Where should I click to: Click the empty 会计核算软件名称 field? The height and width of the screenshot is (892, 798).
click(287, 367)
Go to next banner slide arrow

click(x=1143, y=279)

...

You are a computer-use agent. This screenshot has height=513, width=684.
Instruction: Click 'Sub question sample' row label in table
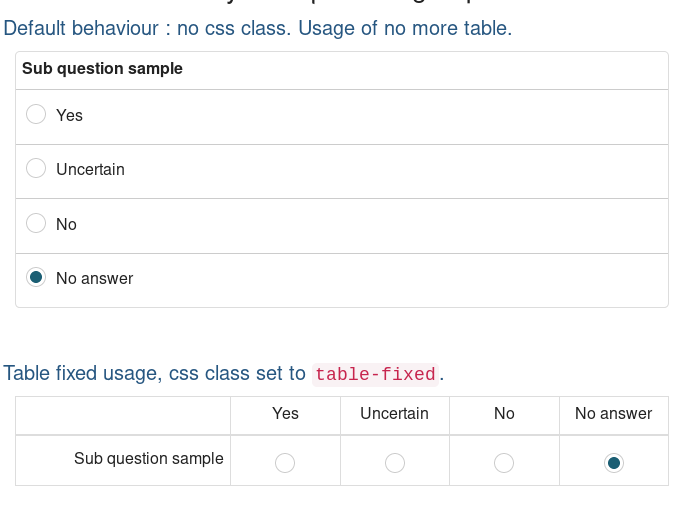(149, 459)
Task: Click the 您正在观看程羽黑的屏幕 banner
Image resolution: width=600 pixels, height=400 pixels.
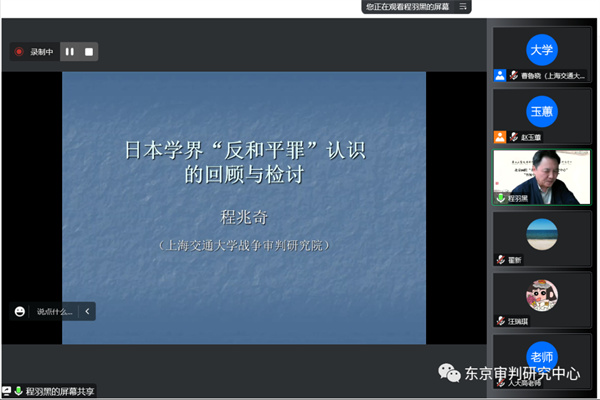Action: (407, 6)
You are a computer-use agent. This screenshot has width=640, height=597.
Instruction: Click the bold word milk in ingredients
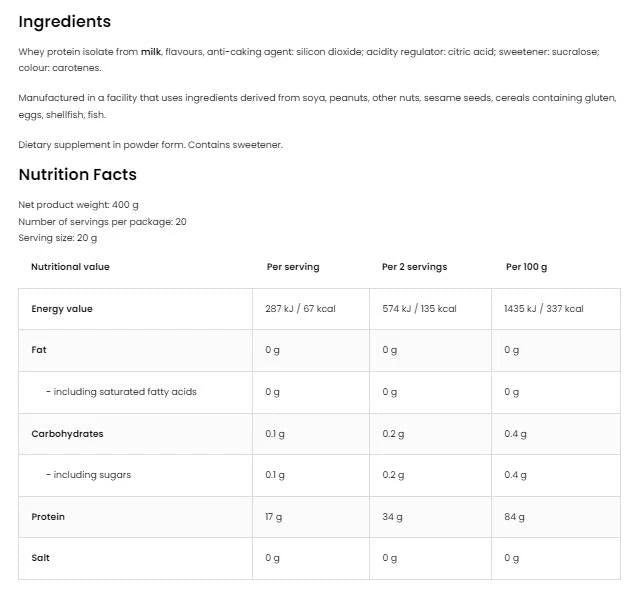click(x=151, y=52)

--

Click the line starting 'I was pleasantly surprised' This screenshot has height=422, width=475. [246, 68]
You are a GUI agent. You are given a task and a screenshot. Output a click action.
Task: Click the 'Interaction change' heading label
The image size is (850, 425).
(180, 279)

# [Task requirements]
Whenever a line of the entries contains "agent", it counts toward the total; state that total alone.

# [Result of this exercise]
3